[Directive]: Convert all of the data below into a Markdown table with the columns "Row" and "Entry", numbering each line in "Row" and putting the line itself in "Entry". Leave out blank lines.

#### Items

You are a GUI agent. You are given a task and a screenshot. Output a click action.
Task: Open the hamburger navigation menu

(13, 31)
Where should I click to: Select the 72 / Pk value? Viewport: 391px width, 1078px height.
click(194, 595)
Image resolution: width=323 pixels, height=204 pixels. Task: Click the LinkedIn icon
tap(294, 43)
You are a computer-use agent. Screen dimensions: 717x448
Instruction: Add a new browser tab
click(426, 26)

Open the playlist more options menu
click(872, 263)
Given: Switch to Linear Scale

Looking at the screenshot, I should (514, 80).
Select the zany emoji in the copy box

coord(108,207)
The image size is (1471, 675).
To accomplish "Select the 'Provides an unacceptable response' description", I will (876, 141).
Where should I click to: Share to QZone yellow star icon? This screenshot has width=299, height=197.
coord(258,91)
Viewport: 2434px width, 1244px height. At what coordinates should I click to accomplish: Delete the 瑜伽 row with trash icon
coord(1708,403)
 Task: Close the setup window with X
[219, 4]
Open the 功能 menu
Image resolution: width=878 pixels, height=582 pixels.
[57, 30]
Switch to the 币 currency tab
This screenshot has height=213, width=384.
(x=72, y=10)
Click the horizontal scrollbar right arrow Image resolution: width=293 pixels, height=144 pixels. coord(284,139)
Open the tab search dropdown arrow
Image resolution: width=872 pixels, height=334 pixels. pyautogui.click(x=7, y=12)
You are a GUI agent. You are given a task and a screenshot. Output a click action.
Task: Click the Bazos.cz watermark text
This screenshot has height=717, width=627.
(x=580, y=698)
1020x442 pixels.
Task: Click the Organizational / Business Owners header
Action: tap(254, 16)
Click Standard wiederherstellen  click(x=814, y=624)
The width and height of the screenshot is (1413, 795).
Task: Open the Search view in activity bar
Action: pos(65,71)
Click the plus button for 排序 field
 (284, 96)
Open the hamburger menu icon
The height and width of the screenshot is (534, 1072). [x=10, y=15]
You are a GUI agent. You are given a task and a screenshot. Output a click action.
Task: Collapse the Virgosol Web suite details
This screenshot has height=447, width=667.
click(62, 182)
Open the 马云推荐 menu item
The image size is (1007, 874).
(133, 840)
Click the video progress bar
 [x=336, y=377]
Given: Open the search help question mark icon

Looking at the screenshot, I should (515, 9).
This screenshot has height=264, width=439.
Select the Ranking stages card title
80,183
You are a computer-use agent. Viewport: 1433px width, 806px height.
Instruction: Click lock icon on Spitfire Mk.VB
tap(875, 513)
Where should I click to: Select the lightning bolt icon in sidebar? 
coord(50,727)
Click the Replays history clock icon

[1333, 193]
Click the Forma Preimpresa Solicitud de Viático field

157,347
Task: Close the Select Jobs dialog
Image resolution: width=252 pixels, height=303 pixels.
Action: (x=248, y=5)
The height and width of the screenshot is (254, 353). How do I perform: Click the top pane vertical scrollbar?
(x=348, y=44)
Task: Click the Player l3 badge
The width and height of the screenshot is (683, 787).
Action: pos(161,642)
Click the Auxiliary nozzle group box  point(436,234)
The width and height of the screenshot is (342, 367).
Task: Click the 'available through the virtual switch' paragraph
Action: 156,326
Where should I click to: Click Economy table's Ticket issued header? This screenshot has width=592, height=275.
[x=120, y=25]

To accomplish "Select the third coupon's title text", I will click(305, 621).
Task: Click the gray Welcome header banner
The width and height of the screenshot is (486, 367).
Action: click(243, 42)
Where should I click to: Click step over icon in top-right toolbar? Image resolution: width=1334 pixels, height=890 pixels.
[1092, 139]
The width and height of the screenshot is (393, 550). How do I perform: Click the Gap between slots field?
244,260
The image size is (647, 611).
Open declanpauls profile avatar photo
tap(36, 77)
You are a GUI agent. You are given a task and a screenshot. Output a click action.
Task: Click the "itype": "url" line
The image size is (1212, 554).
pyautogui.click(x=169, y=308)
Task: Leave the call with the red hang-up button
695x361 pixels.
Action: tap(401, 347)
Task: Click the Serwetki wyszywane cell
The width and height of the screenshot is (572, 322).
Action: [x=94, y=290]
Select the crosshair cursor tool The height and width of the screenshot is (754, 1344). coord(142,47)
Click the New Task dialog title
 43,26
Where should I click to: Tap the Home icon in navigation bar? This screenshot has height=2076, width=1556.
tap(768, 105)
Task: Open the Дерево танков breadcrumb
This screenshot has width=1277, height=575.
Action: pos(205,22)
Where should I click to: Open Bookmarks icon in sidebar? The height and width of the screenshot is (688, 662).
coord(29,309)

########

[Exercise response]:
| Row | Entry |
|---|---|
| 1 | You are a GUI agent. You are given a task and a screenshot. Output a click action. |
| 2 | Task: Open the hamburger navigation menu |
| 3 | (13, 31) |
| 4 | Where should I click to: Select the 72 / Pk value? Viewport: 391px width, 1078px height. |
| 5 | click(194, 595) |
| 6 | Image resolution: width=323 pixels, height=204 pixels. Task: Click the LinkedIn icon |
| 7 | tap(294, 43) |
| 8 | You are a computer-use agent. Screen dimensions: 717x448 |
| 9 | Instruction: Add a new browser tab |
| 10 | click(426, 26) |
| 11 | Open the playlist more options menu |
| 12 | click(872, 263) |
| 13 | Given: Switch to Linear Scale |
| 14 | Looking at the screenshot, I should (514, 80). |
| 15 | Select the zany emoji in the copy box |
| 16 | coord(108,207) |
| 17 | The image size is (1471, 675). |
| 18 | To accomplish "Select the 'Provides an unacceptable response' description", I will (876, 141). |
| 19 | Where should I click to: Share to QZone yellow star icon? This screenshot has width=299, height=197. |
| 20 | coord(258,91) |
| 21 | Viewport: 2434px width, 1244px height. At what coordinates should I click to accomplish: Delete the 瑜伽 row with trash icon |
| 22 | coord(1708,403) |
| 23 |  Task: Close the setup window with X |
| 24 | [219, 4] |
| 25 | Open the 功能 menu |
| 26 | Image resolution: width=878 pixels, height=582 pixels. |
| 27 | [57, 30] |
| 28 | Switch to the 币 currency tab |
| 29 | This screenshot has height=213, width=384. |
| 30 | (x=72, y=10) |
| 31 | Click the horizontal scrollbar right arrow Image resolution: width=293 pixels, height=144 pixels. coord(284,139) |
| 32 | Open the tab search dropdown arrow |
| 33 | Image resolution: width=872 pixels, height=334 pixels. pyautogui.click(x=7, y=12) |
| 34 | You are a GUI agent. You are given a task and a screenshot. Output a click action. |
| 35 | Task: Click the Bazos.cz watermark text |
| 36 | This screenshot has height=717, width=627. |
| 37 | (x=580, y=698) |
| 38 | 1020x442 pixels. |
| 39 | Task: Click the Organizational / Business Owners header |
| 40 | Action: tap(254, 16) |
| 41 | Click Standard wiederherstellen  click(x=814, y=624) |
| 42 | The width and height of the screenshot is (1413, 795). |
| 43 | Task: Open the Search view in activity bar |
| 44 | Action: pos(65,71) |
| 45 | Click the plus button for 排序 field |
| 46 |  (284, 96) |
| 47 | Open the hamburger menu icon |
| 48 | The height and width of the screenshot is (534, 1072). [x=10, y=15] |
| 49 | You are a GUI agent. You are given a task and a screenshot. Output a click action. |
| 50 | Task: Collapse the Virgosol Web suite details |
| 51 | This screenshot has height=447, width=667. |
| 52 | click(62, 182) |
| 53 | Open the 马云推荐 menu item |
| 54 | The image size is (1007, 874). |
| 55 | (133, 840) |
| 56 | Click the video progress bar |
| 57 |  [x=336, y=377] |
| 58 | Given: Open the search help question mark icon |
| 59 | Looking at the screenshot, I should (515, 9). |
| 60 | This screenshot has height=264, width=439. |
| 61 | Select the Ranking stages card title |
| 62 | 80,183 |
| 63 | You are a computer-use agent. Viewport: 1433px width, 806px height. |
| 64 | Instruction: Click lock icon on Spitfire Mk.VB |
| 65 | tap(875, 513) |
| 66 | Where should I click to: Select the lightning bolt icon in sidebar?  |
| 67 | coord(50,727) |
| 68 | Click the Replays history clock icon |
| 69 | [1333, 193] |
| 70 | Click the Forma Preimpresa Solicitud de Viático field |
| 71 | 157,347 |
| 72 | Task: Close the Select Jobs dialog |
| 73 | Image resolution: width=252 pixels, height=303 pixels. |
| 74 | Action: (x=248, y=5) |
| 75 | The height and width of the screenshot is (254, 353). How do I perform: Click the top pane vertical scrollbar? |
| 76 | (x=348, y=44) |
| 77 | Task: Click the Player l3 badge |
| 78 | The width and height of the screenshot is (683, 787). |
| 79 | Action: pos(161,642) |
| 80 | Click the Auxiliary nozzle group box  point(436,234) |
| 81 | The width and height of the screenshot is (342, 367). |
| 82 | Task: Click the 'available through the virtual switch' paragraph |
| 83 | Action: 156,326 |
| 84 | Where should I click to: Click Economy table's Ticket issued header? This screenshot has width=592, height=275. |
| 85 | [x=120, y=25] |
| 86 | To accomplish "Select the third coupon's title text", I will click(305, 621). |
| 87 | Task: Click the gray Welcome header banner |
| 88 | The width and height of the screenshot is (486, 367). |
| 89 | Action: click(243, 42) |
| 90 | Where should I click to: Click step over icon in top-right toolbar? Image resolution: width=1334 pixels, height=890 pixels. |
| 91 | [1092, 139] |
| 92 | The width and height of the screenshot is (393, 550). How do I perform: Click the Gap between slots field? |
| 93 | 244,260 |
| 94 | The image size is (647, 611). |
| 95 | Open declanpauls profile avatar photo |
| 96 | tap(36, 77) |
| 97 | You are a GUI agent. You are given a task and a screenshot. Output a click action. |
| 98 | Task: Click the "itype": "url" line |
| 99 | The image size is (1212, 554). |
| 100 | pyautogui.click(x=169, y=308) |
| 101 | Task: Leave the call with the red hang-up button |
| 102 | 695x361 pixels. |
| 103 | Action: tap(401, 347) |
| 104 | Task: Click the Serwetki wyszywane cell |
| 105 | The width and height of the screenshot is (572, 322). |
| 106 | Action: [x=94, y=290] |
| 107 | Select the crosshair cursor tool The height and width of the screenshot is (754, 1344). coord(142,47) |
| 108 | Click the New Task dialog title |
| 109 |  43,26 |
| 110 | Where should I click to: Tap the Home icon in navigation bar? This screenshot has height=2076, width=1556. |
| 111 | tap(768, 105) |
| 112 | Task: Open the Дерево танков breadcrumb |
| 113 | This screenshot has width=1277, height=575. |
| 114 | Action: pos(205,22) |
| 115 | Where should I click to: Open Bookmarks icon in sidebar? The height and width of the screenshot is (688, 662). |
| 116 | coord(29,309) |